::: Source document :::

The following is an incomplete list of wine tasting descriptors and a common meaning of the terms. These terms and usage are from Karen MacNeil's 2001 edition of The Wine Bible unless otherwise noted.

A–C

  • Acidic: a wine with a noticeable sense of acidity. It's detected by the mouth watering sensation.
  • Aftertaste: the taste left on the palate after wine has been swallowed. "Finish" is a synonym.
  • Alcoholic: a wine that has an unbalanced presence of too much alcohol.
  • Aroma: the smell of a wine. The term is generally applied to younger wines, while bouquet is reserved for more aged wines.
  • Astringent: an overly tannic white wine.
  • Autolytic: aroma of "yeasty" or acacia-like floweriness commonly associated with wines that have been aged sur lie.
  • Baked: a wine with a high alcohol content that gives the perception of stewed or baked fruit flavors. May indicate a wine from grapes that were exposed to the heat of the sun after harvesting.
  • Balanced: a wine that incorporates all its main components—tannins, acid, sweetness, and alcohol—in a manner where no one single component stands out.
  • Big: a wine with intense flavor, or high in alcohol.
  • Bitter: an unpleasant perception of tannins.
  • Body: the sense of alcohol in the wine and the sense of feeling in the mouth. A wine is usually described as light, medium or full body.
  • Bouquet (/buːˈkeɪ/, French: [bu.kɛ]): the layers of smells and aromas perceived in a wine.
  • Brilliance: when describing the visual appearance of the wine, it refers to high clarity, very low levels of suspended solids. When describing fruit flavors, it refers to noticeable acidity and vivid intensity.
  • Buttery: a wine that has gone through malolactic fermentation and has a rich, creamy mouthfeel with flavors reminiscent of butter.
  • Chewy: the sense of tannins that is not overwhelming. It is not necessarily a negative attribute for wine.
  • Chocolaty: the flavors and mouthfeel associated with chocolate, typically among rich red wines such as Cabernet Sauvignon and Pinot noir.
  • Closed: a wine that is not very aromatic.
  • Cloying: a wine with a sticky or sickly sweet character that is not balanced with acidity.
  • Coarse: a wine with a rough texture or mouthfeel. Usually applies the perception of tannins.
  • Complex: a wine that gives a perception of being multi-layered in terms of flavors and aromas.
  • Concentrated: intense flavors.
  • Connected: a sense of the wine's ability to relay its place of origin or terroir.
  • Corked: a wine that has cork taint.
  • Crisp: a pleasing sense of acidity in the wine.

D–H

  • Depth: a wine with several layers of flavor. An aspect of complexity.
  • Dirty: a wine with off flavors and aromas that most likely resulted from poor hygiene during the fermentation or bottling process.

::: Provided data :::

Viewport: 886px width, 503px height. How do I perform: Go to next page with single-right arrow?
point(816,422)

:::
::: Provided data :::

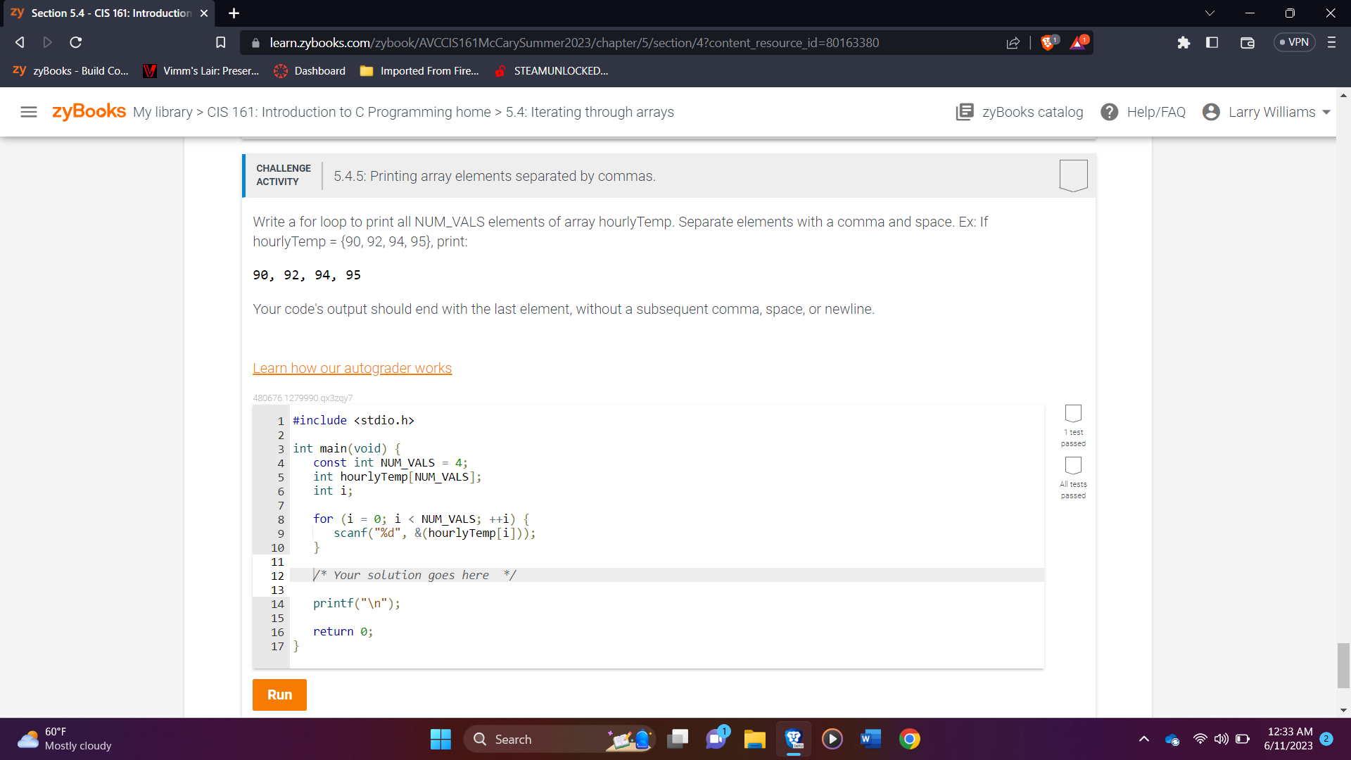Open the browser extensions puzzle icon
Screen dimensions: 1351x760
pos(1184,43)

:::
::: Provided data :::

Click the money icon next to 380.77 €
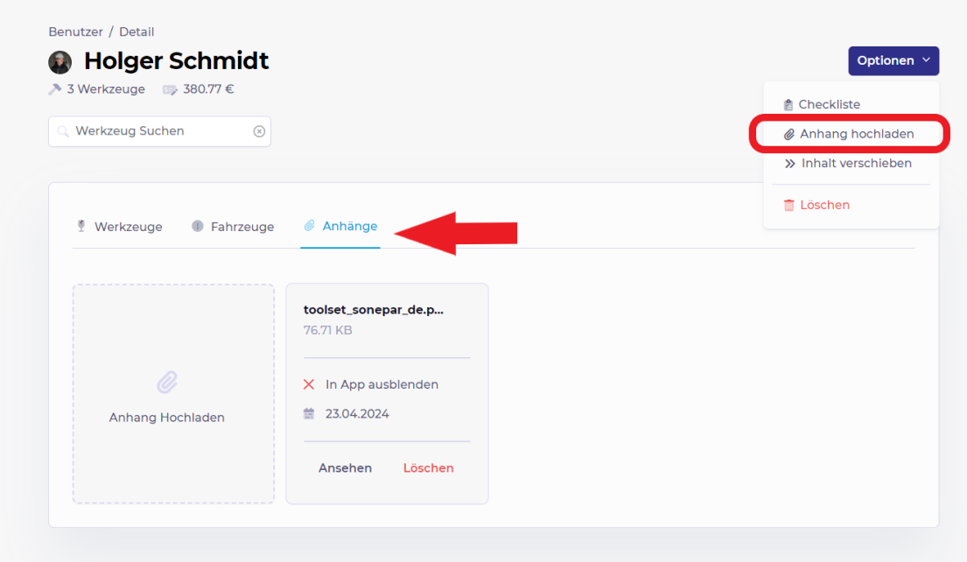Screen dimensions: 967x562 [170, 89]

:::

*Exercise goal*.
From the list of wine tasting descriptors above, reproduce word for word the passage that begins with the words containing "The following is" and ends with "is a synonym.".

*Solution to this problem*.
The following is an incomplete list of wine tasting descriptors and a common meaning of the terms. These terms and usage are from Karen MacNeil's 2001 edition of The Wine Bible unless otherwise noted.

A–C

  • Acidic: a wine with a noticeable sense of acidity. It's detected by the mouth watering sensation.
  • Aftertaste: the taste left on the palate after wine has been swallowed. "Finish" is a synonym.